Walking around with your head in a book is perhaps not the best way to avoid bumping into people on a busy school corridor, but it is certainly good to see students snatching a few moments of down time to read a book that is for pleasure and not directly related to whatever subject they have coming up next or have been instructed by a teacher to read. This is a great escape to a different world and is encouraged. This is particularly true next week in Book Week. Whilst secondary students won’t be dressing up as their favourite book character like the primary students, the core message of Book Week is just as important for our older students. Good levels of literacy, developed through lots of reading, really do matter. This is not just about doing well in English classes at school, important though that is. Research shows that good reading skills make a difference across all academic subjects and in later life. A report by the UK based National Literacy Trust called “Literacy Changes Lives” suggests that literacy affects economic well-being, aspirations, family life, health and civic/ cultural engagement. It presents what they consider overwhelming evidence that literacy has a significant relationship with a person’s happiness and success. Their website http://www.literacytrust.org.uk/ gives more details on their work to promote literacy. Similar research in the USA published by organisations such as ProLiteracy ( www.proliteracy.org )shows a clear correlation between poor literacy and deprivation, unemployment and crime and they are actively campaigning to tackle what they see as a literacy crisis the USA.
It is important that parents help their child to develop a regular reading habit, exploring different genres and learning to really enjoy a ‘good read’. The best way that we can do this as parents is to model it ourselves.
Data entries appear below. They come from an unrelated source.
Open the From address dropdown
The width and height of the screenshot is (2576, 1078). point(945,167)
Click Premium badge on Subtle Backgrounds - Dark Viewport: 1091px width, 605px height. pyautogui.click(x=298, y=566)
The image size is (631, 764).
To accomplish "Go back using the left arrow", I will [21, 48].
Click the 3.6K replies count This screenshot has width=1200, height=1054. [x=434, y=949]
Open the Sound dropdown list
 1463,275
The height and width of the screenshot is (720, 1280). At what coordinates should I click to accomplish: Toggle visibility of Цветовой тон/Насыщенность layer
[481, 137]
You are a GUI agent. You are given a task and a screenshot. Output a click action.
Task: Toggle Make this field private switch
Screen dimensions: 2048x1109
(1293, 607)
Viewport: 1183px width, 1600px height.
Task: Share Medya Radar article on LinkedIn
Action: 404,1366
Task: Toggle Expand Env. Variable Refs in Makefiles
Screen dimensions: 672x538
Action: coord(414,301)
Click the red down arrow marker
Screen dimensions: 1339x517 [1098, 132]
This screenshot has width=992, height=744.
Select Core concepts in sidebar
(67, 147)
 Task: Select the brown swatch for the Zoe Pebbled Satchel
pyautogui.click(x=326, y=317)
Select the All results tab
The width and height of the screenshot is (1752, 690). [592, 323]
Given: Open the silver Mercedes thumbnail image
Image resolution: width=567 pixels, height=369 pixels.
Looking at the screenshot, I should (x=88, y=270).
Please do take the opportunity that book week provides to show your child the types of books that you enjoy and to show an active interest in their reading habits.
Those of us who were brought up before the age of the computer may or may not like using electronic reading devices, such as Kindles, but a book on a device is just as good as a book on paper, if it is being read and enjoyed. The computer games that our children seem to spend so much on may not contain much in the way of good reading, but there is a lot of good material to read on the internet. Most good magazines and newspapers have an electronic version, that may appeal to your child and get them into reading and there are sites like Flipboard and Zite which bring together articles from other sources in lots of different topics that may spark interest.
Whether it is an ‘old fashioned’ paperback or the latest electronic device, the message is that reading really does matter.